Taxi

Taxi
1998
Gérard Pirès

Avec trois ans d’avance sur Fast & Furious, la France faisait sensation avec sa saga sur un chauffeur de taxi marseillais capable de prouesses hors normes au volant, réunissant plus de 27 millions de spectateurs en quatre films, dont 6,5 pour ce tout premier épisode. Un carton colossal – plus populaire que critique tant les retours furent catastrophiques pour chacun – généralement associé à Luc Besson, mais qui n’est en réalité que le scénariste et producteur de la saga, n’en ayant jamais réalisé un seul.

Passionné de course automobile et ayant un don incroyable dans ce domaine, Daniel (Samy Naceri) va en toute logique choisir le métier de chauffeur de taxi pour vivre de sa passion, mais transgresser le code de la route pour les plaisirs de la vitesse va lui coûter cher. Client de son taxi, Émilien (Frédéric Diefenthal) va faire jouer son statut de policier pour obliger Daniel à l’aider, devant faire face à l’incapacité totale de son service contre une bande de braqueurs allemands, lui y compris, et voulant enfin faire ses preuves.

Comment un film qui s’est fait autant cracher à la gueule a t-il pu avoir un succès si phénoménal ? Déjà qu’y a t-il à reprocher au film ? Le choix est vaste et la liste exhaustive entre la réalisation proche d’un téléfilm, le scénario pour ainsi dire inexistant et cliché au possible, consistant à créer un duo entre une racaille maghrébine et un petit flic blanc de base, les personnages secondaires inutiles (genre Marion Cotillard la bonniche), là pour la simple anecdote ou pour sortir une blague à un moment donné (notamment l’intégralité des membres de la police, tous des running-gag ambulants), le jeu des acteurs lamentable ou encore les dialogues stupides au possible.

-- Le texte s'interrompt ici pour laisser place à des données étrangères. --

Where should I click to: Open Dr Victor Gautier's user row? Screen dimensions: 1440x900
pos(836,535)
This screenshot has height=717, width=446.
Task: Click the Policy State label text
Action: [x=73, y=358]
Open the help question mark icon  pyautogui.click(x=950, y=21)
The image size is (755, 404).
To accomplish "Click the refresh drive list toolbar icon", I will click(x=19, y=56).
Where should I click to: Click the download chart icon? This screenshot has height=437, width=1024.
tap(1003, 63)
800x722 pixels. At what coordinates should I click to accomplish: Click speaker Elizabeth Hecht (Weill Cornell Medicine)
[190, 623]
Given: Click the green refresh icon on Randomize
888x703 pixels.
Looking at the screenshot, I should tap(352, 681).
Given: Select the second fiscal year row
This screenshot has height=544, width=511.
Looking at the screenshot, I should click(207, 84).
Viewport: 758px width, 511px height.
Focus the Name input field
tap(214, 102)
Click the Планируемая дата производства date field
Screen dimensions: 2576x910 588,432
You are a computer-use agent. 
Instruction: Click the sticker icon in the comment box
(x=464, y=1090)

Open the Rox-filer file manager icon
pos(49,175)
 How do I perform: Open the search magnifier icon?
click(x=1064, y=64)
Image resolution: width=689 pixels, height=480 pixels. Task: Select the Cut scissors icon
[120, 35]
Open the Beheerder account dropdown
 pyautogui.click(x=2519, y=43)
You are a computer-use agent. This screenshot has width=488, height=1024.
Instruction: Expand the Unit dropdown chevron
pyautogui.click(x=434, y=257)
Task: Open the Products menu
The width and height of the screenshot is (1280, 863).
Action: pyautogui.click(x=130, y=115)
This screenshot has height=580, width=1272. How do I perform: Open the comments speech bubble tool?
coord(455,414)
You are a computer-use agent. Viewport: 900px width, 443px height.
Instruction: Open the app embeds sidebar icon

Oui mais voilà, c’est tellement con que c’est bon. Les personnages de Daniel et Émilien sont tellement exagérés à l’outrance que c’en devient drôle, le premier par ses répliques audacieuses si légères, et le second par sa connerie aux répercutions chaotiques. Mais même la plupart des intervenants sont susceptibles de faire rire tant la parodie est poussée à l’excès. Et puis on gardera aussi quelques séquences de course, pas super impressionnantes, mais avec de temps à autre un plan pas mal immersif, et puis ce ton décalé qui tourne tout en dérision. N’oublions pas non plus le caractère précurseurs du film, qui a probablement pesé lourd à l’époque, sans quoi on aurait vraiment du mal à comprendre d’où est venu le succès. En l’état, le film est un divertissement complètement décérébré mais honnête, bien qu’il souffre désormais la comparaison.